List of tasks:
1) On the AWS Observability page below, reproduce word for word the passage starting at "AWS provides over" and ending at "high deviation events.".
2) According to the AWS Observability page below, which metrics does the Root Cause Explorer rely on?
3) Condense the paragraph of the AWS Observability page below that begins "The Root Cause Explorer is an add-on" into a shorter version that keeps its main facts.

Source document:
● ● ● ● ● ● ●

AWS provides over 150 discrete services including compute, network, storage, database, tooling, management, security, developer tools, and analytics to name a few.
Despite all of these services being a part of AWS, troubleshooting across different services can be problematic when you use separate AWS accounts to manage costs and give teams independent administrative control. Different AWS accounts often have different settings across Availability Zones or Regions, which makes it difficult to get a clear picture of overall application health.
See About the Observability Solution for additional information.
The Sumo Logic AWS Observability solution and Root Cause Explorer pull and analyze data across key AWS services and accounts, establish activity baselines, and determine causes for application incidents and high deviation events.
AWS Observability Solution
The AWS Observability Solution can be deployed across multiple accounts and AWS Regions to:
Minimize the time it takes to get operational insights across your AWS infrastructure.
Identify elements that are subject to specific operational issues across your AWS infrastructure.
Minimize the time it takes to assign operational to the correct business units and functional teams in your AWS infrastructure.
Expedite troubleshooting and root cause isolation for incidents in their apps and microservices running on AWS infrastructure using the Root Cause Explorer.
The unified platform collects and provides logs, metrics, traces, and metadata for the Application, Microservices, Cloud, Orchestrator, and Container layers. The solution understands how the different datasets and services are connected, and stitches those relationships into an entity workflow that makes it more intuitive for users to get a holistic view of their service.
Root Cause Explorer
The Root Cause Explorer is an add-on to the AWS Observability Solution and relies on AWS CloudWatch metrics to enable on-call staff, DevOps, and infrastructure engineers to expedite troubleshooting and root cause isolation for incidents in their apps and microservices running on AWS infrastructure. It helps you correlate unusual spikes which are referred to Events of Interest, in AWS CloudWatch metrics using the context including timeline, AWS account, AWS region, AWS namespaces, resource identifiers, AWS tags, metric type, metric name and more associated with the incident.
Any Sumo Logic customer can leverage Sumo Logic AWS Observability solution features.
Root Cause Explorer is available for the following account plans:
Trial, Professional, and Enterprise
Trial, Essentials, Enterprise Operations, Enterprise Security, and Enterprise Suite
System architecture and monitoring
Sumo Logic provides an AWS CloudFormation templates (CFN) and Terraform scripts that automate the setup and installation of the AWS Observability Solution for your AWS accounts and regions.

● ● ● ● ● ● ●

Records:
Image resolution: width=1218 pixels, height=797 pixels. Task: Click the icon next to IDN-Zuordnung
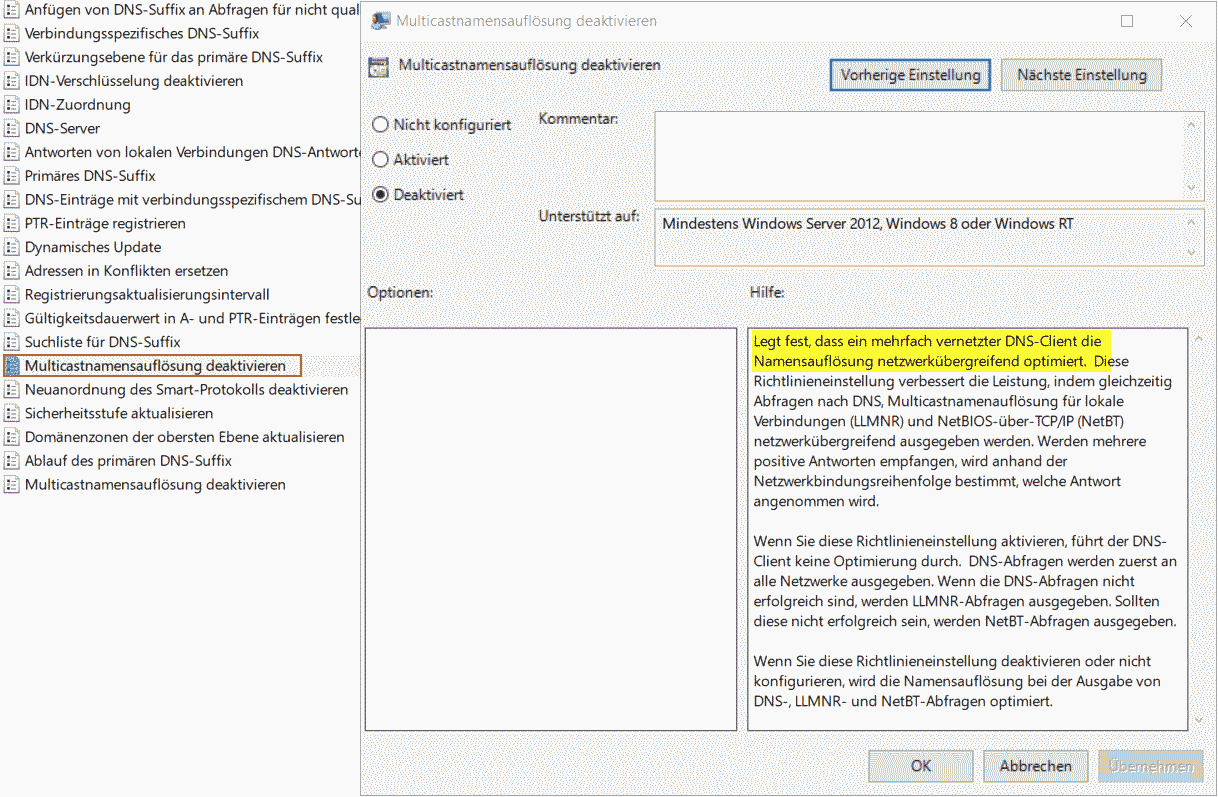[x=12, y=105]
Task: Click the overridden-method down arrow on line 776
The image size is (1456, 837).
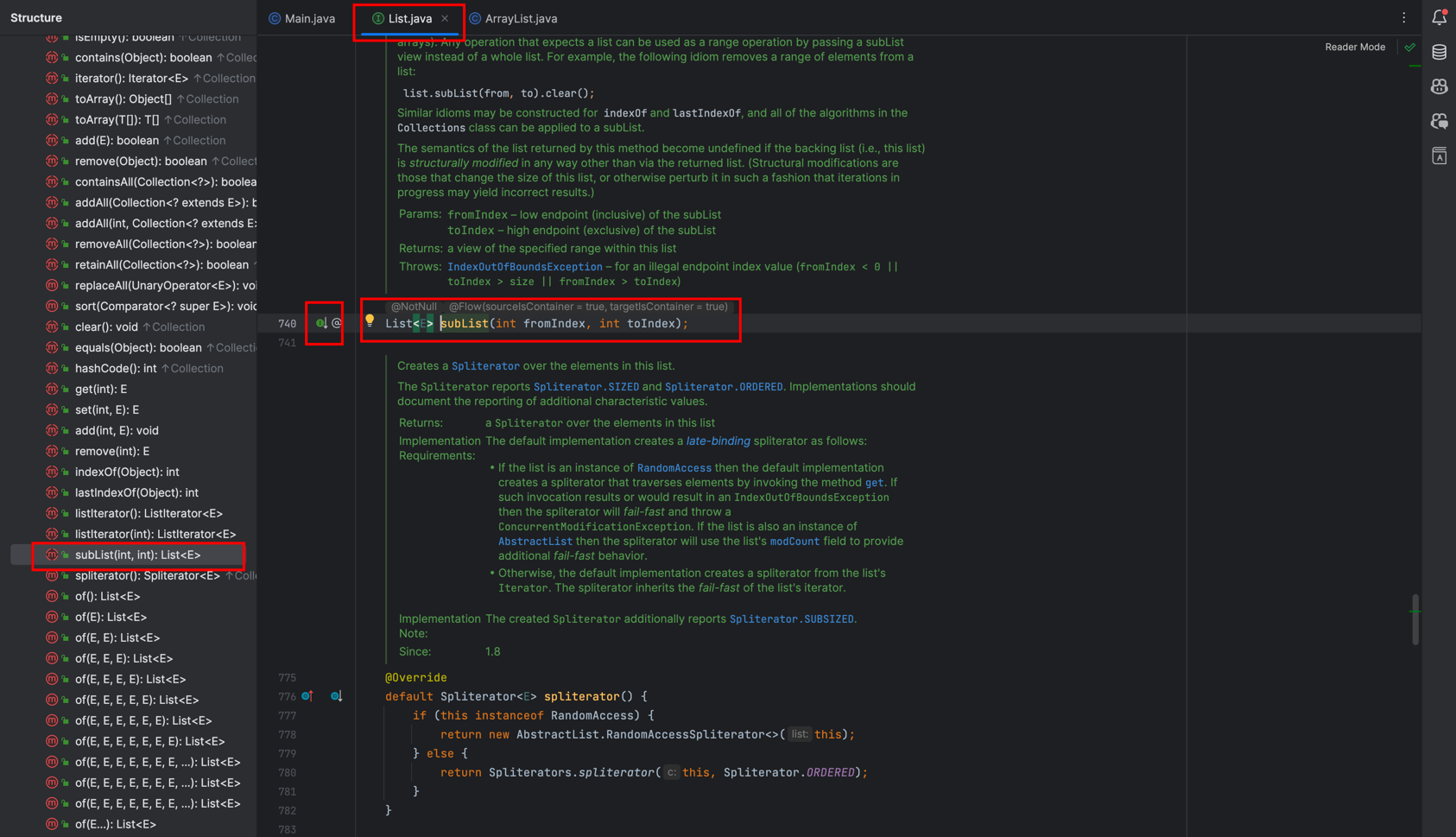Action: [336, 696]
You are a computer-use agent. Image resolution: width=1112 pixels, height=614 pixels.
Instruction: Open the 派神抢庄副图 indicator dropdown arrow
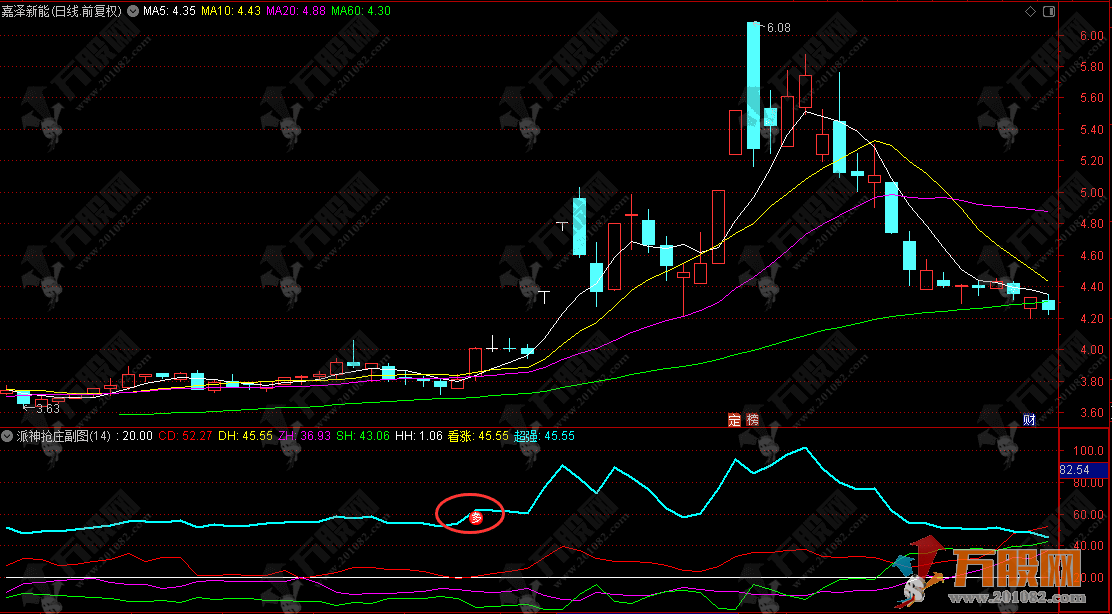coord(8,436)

● ● ● ● ● ● ●

Task answers:
1)
AWS provides over 150 discrete services including compute, network, storage, database, tooling, management, security, developer tools, and analytics to name a few.
Despite all of these services being a part of AWS, troubleshooting across different services can be problematic when you use separate AWS accounts to manage costs and give teams independent administrative control. Different AWS accounts often have different settings across Availability Zones or Regions, which makes it difficult to get a clear picture of overall application health.
See About the Observability Solution for additional information.
The Sumo Logic AWS Observability solution and Root Cause Explorer pull and analyze data across key AWS services and accounts, establish activity baselines, and determine causes for application incidents and high deviation events.

2) AWS CloudWatch metrics.

3) The Root Cause Explorer is an add-on to the AWS Observability Solution. It uses AWS CloudWatch metrics to help on-call staff, DevOps, and infrastructure engineers speed up troubleshooting and root cause isolation for incidents in apps and microservices running on AWS. It correlates unusual spikes in those metrics, called Events of Interest, using incident context such as timeline, AWS account, region, namespace, resource identifiers, tags, metric type, and metric name.